Navy Farewells Old Septic Tank Pool

Published Nov 21, 2014 5:06 PM by The Maritime Executive

As the former commanding officer of the Royal Australian Navy's dive school, a mine clearance diver and member of the SAS, Commodore Russ Baker (retired) has many stories to tell about the old pool at HMAS Penguin in Sydney.

So it was a particular honour for him when he was invited to open the new Dive Training Facility there recently.

“For many Australian Defence Force divers, this pool has been the first step in their training,” Commodore Baker said.

“Now, after decades of service to divers from around Australia and from around the world, this pool has been given a new lease of life.

“As part of the upgraded RAN Diving School, it is now ready to continue to provide a safe environment for the initial diver testing into the future,” he said.

The site had a less than auspicious start as the 'Mosman Sewer Farm' when the NSW Public Works first began construction in 1902. It continued operation until 1927 when it was rendered obsolete by the completion of the 'Northern Suburbs Outfall Ocean Sewer'.

The Sewer Farm's old septic tanks were subsequently adapted for use as a swimming pool by the Cavill family who owned the property.

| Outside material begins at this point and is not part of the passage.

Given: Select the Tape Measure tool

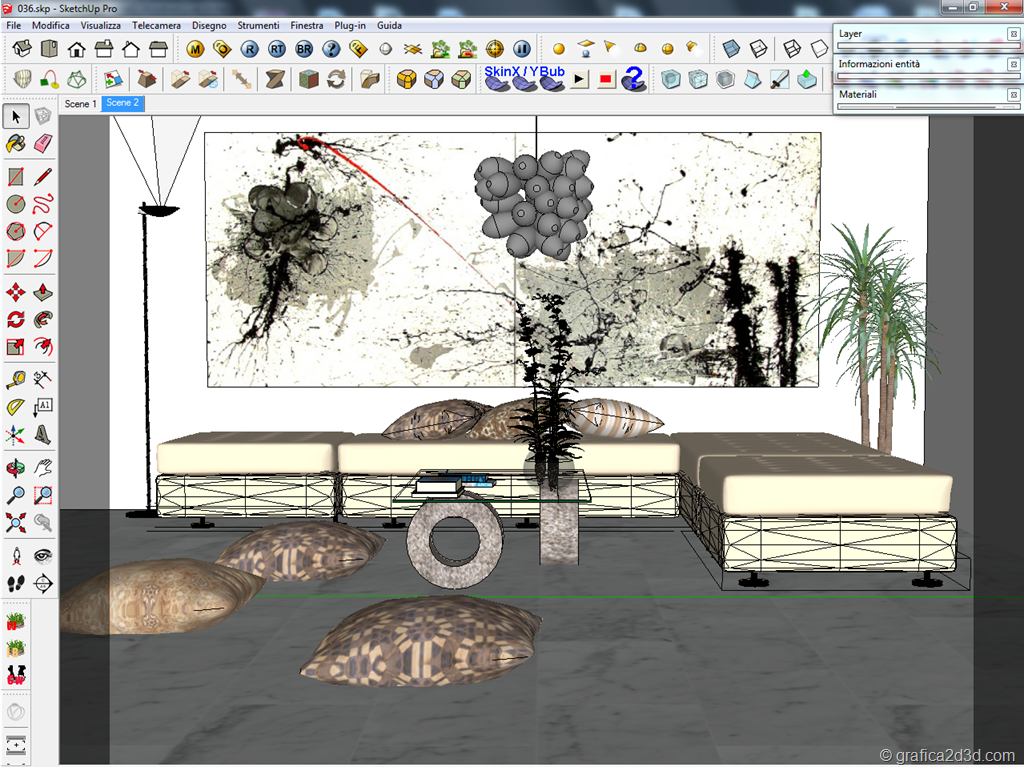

The pool then became part of HMAS Penguin when the establishment was commissioned in 1942. Sadly in later years it faced frequent repairs due to the structure suffering from advanced dilapidation and it eventually fell into disuse.

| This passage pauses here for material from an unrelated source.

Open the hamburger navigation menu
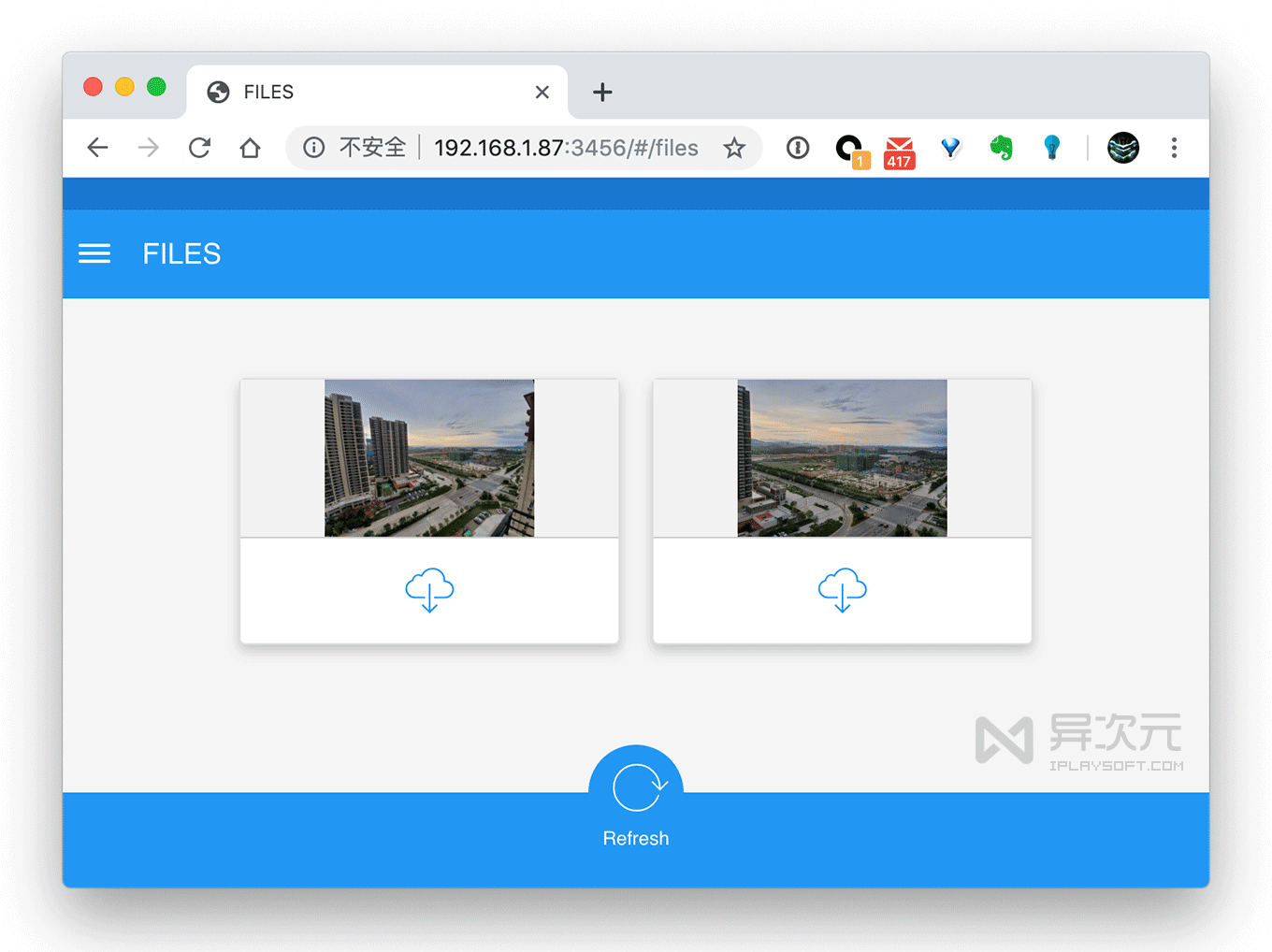1272x952 pixels. 94,253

Building of the new facility began last February as a separate project within Penguin's redevelopment. Facing the challenge of building in an enclosed space, the old pool was dismantled and construction began. Around 170 cubic metres of concrete and 30 tonnes of reinforced steel was used and a unique pool liner installed to cope with heavy objects associated with diver training being dropped into the water.

"The pool now becomes part of one of the most modern diving training facilities in the world, capable of supporting the needs of the Australian Defence Force well into the future," Commodore Baker said.

"However I am pleased to note that while the main focus of the pool will be for diver training, it will also be made available for general recreational use by defence personnel,” he added.